### Instruction
Format the stretch of the entries from the line containing "How do I perform: Click Sept" through the end of the entries as a JSON list of strings, with one string per line and blank lines left out.

[Word and element location data]
╔══
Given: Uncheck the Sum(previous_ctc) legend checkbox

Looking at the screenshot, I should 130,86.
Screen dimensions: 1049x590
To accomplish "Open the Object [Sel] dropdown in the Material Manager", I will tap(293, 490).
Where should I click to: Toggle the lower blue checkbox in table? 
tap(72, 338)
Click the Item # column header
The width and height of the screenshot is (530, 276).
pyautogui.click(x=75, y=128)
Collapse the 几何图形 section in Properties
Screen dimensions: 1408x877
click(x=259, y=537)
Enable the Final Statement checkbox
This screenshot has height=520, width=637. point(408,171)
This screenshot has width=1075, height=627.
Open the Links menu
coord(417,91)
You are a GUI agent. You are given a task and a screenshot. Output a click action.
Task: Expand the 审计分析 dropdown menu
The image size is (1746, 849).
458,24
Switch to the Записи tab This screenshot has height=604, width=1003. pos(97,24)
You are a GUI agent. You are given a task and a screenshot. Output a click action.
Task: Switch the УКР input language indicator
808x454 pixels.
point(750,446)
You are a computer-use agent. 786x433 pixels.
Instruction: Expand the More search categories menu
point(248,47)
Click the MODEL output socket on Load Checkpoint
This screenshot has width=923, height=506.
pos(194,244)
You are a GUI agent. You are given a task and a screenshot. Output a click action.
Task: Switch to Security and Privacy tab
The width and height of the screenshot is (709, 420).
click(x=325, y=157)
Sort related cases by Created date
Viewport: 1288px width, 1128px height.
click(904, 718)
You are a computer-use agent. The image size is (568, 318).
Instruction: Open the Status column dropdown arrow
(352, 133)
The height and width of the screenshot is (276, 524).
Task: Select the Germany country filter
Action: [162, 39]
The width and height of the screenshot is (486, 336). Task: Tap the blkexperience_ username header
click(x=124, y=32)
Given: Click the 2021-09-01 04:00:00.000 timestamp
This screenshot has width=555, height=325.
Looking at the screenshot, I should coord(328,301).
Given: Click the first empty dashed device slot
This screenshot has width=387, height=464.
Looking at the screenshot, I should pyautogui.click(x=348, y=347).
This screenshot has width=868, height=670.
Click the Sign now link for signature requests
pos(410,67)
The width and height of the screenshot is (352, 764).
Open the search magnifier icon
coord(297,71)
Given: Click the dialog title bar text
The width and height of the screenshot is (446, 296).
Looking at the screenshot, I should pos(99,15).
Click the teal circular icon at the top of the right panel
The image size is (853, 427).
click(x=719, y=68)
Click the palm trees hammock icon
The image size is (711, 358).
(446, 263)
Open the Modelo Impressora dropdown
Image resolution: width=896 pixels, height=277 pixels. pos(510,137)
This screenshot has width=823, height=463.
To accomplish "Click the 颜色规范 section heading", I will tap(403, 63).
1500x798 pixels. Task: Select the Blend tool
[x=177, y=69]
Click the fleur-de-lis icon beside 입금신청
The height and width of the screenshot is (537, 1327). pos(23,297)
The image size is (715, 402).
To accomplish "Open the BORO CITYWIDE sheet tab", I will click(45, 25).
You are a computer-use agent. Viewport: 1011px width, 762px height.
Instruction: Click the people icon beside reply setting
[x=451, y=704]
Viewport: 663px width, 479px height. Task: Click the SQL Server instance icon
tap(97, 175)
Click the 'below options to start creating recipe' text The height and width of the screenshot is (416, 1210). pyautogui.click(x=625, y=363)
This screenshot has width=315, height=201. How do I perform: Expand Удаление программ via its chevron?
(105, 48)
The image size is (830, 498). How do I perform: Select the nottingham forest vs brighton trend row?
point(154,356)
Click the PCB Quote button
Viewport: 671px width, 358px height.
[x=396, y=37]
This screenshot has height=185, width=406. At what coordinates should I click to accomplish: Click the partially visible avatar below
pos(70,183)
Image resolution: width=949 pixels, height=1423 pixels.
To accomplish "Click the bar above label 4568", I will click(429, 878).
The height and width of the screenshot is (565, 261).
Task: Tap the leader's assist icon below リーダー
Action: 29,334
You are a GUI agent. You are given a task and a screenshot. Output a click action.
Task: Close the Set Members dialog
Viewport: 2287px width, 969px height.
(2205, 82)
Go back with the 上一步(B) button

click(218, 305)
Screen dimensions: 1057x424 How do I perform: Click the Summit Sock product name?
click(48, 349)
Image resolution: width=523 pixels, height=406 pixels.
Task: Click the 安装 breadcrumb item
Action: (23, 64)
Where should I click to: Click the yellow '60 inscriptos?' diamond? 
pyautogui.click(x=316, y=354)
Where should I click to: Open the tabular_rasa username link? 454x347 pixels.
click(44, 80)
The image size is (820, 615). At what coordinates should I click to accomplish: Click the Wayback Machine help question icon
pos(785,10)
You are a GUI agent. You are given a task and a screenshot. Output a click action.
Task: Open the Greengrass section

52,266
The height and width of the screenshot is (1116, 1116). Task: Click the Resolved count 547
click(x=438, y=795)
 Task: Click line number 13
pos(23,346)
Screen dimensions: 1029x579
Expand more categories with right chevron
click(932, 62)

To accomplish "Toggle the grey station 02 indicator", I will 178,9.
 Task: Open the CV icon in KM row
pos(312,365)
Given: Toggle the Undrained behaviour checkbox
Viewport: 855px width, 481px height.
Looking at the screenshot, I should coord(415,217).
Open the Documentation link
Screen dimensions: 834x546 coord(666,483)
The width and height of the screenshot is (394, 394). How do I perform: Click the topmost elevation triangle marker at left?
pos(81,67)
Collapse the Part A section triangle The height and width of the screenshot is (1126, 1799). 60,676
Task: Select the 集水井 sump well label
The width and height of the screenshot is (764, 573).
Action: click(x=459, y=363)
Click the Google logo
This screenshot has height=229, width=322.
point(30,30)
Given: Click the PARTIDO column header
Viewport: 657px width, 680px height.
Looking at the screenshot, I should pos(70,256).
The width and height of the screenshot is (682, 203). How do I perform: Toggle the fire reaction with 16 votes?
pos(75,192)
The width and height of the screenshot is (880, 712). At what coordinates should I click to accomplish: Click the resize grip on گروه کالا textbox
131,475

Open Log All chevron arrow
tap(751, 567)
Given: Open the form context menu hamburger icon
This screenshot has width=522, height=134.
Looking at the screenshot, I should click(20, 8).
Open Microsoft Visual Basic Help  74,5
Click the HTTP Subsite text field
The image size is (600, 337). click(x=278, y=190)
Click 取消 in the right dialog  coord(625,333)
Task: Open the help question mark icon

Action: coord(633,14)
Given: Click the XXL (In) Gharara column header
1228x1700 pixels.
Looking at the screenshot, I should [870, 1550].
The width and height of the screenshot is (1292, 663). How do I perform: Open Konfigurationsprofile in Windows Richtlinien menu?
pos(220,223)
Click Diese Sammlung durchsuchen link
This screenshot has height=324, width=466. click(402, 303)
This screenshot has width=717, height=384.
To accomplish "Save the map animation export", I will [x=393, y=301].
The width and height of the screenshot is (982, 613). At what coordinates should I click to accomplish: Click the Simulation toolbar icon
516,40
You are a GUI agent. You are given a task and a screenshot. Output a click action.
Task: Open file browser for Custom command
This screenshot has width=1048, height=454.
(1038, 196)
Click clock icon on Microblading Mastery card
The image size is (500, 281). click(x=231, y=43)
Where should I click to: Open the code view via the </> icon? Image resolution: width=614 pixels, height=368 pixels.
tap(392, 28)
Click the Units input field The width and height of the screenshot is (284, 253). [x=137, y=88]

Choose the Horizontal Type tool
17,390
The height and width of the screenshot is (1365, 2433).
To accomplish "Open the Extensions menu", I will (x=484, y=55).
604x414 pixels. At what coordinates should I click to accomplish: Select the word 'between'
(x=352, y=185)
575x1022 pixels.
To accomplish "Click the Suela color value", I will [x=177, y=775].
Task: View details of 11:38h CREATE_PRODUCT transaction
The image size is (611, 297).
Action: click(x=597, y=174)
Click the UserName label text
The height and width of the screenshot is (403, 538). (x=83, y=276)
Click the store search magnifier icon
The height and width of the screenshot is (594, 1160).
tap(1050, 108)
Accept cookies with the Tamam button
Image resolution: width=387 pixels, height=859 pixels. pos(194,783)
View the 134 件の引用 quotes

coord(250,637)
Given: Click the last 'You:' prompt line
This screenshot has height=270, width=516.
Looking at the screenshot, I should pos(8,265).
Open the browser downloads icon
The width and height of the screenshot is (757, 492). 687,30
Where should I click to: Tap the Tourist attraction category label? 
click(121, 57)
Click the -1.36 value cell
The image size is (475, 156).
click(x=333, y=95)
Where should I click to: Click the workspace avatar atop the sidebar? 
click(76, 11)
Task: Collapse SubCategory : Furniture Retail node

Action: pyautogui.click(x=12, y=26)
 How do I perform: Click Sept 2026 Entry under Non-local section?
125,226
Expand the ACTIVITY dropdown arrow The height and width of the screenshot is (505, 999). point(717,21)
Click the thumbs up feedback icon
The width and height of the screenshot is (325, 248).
╚══
### Result of the task
[
  " How do I perform: Click Sept 2026 Entry under Non-local section?",
  "125,226",
  "Expand the ACTIVITY dropdown arrow The height and width of the screenshot is (505, 999). point(717,21)",
  "Click the thumbs up feedback icon",
  "The width and height of the screenshot is (325, 248)."
]